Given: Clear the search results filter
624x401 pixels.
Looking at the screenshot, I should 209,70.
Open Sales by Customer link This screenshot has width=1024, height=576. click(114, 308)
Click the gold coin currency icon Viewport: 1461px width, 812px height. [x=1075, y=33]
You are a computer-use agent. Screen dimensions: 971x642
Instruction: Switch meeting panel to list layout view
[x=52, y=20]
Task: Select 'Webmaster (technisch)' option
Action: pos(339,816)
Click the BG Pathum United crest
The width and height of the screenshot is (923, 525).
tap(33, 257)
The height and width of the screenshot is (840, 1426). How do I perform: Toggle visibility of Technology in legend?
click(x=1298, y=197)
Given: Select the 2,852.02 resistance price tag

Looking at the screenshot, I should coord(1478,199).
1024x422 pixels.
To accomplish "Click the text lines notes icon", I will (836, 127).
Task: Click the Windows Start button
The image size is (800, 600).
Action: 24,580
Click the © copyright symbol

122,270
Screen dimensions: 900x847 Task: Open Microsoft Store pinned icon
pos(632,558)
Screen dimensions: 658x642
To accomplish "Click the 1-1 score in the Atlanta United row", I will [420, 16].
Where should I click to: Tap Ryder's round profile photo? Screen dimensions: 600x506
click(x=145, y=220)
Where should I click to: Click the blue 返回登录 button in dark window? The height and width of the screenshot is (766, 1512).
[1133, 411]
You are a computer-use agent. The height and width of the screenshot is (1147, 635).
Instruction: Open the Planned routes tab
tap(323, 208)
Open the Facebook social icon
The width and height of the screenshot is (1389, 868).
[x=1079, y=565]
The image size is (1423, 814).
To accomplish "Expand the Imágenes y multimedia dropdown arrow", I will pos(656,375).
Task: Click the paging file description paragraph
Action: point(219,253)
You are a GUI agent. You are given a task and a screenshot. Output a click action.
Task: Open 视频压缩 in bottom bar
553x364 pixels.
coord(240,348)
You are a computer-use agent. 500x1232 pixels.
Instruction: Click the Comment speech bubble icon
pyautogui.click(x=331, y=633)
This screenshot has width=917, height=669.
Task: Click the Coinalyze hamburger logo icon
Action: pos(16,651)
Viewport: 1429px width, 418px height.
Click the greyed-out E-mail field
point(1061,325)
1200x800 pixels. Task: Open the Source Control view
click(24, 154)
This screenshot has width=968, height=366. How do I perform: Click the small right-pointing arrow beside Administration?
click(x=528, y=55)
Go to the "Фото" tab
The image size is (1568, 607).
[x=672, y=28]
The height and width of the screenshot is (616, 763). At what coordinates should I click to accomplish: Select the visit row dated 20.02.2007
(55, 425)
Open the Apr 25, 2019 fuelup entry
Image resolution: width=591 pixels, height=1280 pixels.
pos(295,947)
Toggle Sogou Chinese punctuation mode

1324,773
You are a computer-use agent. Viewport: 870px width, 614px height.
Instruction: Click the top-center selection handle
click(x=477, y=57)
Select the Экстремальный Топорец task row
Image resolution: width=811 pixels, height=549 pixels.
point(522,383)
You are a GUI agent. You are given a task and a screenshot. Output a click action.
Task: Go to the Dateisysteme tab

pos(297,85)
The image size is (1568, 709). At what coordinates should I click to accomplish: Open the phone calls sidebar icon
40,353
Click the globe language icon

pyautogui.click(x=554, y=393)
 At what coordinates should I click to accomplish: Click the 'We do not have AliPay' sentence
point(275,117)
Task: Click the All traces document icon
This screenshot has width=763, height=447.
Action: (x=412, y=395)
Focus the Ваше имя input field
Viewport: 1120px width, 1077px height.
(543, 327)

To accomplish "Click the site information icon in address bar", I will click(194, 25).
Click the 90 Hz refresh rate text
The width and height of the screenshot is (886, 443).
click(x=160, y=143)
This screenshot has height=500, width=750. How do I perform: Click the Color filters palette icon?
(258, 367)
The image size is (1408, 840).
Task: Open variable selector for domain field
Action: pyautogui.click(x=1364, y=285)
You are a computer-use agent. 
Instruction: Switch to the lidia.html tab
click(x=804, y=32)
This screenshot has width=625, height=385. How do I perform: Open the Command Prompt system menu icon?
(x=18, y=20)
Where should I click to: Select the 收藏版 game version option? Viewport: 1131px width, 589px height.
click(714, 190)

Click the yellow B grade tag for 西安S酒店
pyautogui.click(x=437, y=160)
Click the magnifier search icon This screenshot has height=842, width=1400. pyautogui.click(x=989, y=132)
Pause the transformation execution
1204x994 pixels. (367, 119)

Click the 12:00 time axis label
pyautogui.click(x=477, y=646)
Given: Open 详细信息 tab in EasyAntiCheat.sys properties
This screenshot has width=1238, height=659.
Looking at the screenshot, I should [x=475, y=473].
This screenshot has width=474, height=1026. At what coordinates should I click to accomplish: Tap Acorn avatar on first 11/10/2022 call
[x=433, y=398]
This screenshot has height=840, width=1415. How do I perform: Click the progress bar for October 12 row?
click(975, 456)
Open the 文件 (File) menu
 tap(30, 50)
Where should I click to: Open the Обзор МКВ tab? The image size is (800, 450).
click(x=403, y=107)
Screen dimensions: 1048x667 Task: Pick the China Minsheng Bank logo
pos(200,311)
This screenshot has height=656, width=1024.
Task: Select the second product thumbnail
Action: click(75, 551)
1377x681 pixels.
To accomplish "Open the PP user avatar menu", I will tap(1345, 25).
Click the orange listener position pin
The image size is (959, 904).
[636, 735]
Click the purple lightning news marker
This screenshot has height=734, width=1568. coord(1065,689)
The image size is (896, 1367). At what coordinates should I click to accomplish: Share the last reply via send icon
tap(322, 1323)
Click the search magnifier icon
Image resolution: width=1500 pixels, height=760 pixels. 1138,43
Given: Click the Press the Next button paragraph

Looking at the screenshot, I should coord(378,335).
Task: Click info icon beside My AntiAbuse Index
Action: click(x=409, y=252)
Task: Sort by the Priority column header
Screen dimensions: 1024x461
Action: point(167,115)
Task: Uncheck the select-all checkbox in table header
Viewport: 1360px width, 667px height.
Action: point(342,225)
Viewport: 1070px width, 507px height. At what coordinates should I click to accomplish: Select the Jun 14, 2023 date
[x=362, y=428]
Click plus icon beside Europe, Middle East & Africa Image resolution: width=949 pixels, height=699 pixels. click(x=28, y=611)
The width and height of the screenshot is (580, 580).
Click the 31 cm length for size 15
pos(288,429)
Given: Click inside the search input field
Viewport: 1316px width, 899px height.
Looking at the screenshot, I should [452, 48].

····················

Task statement —
Looking at the records, report the number of lines that hold the string "header", with no other text.

Output of the exercise —
2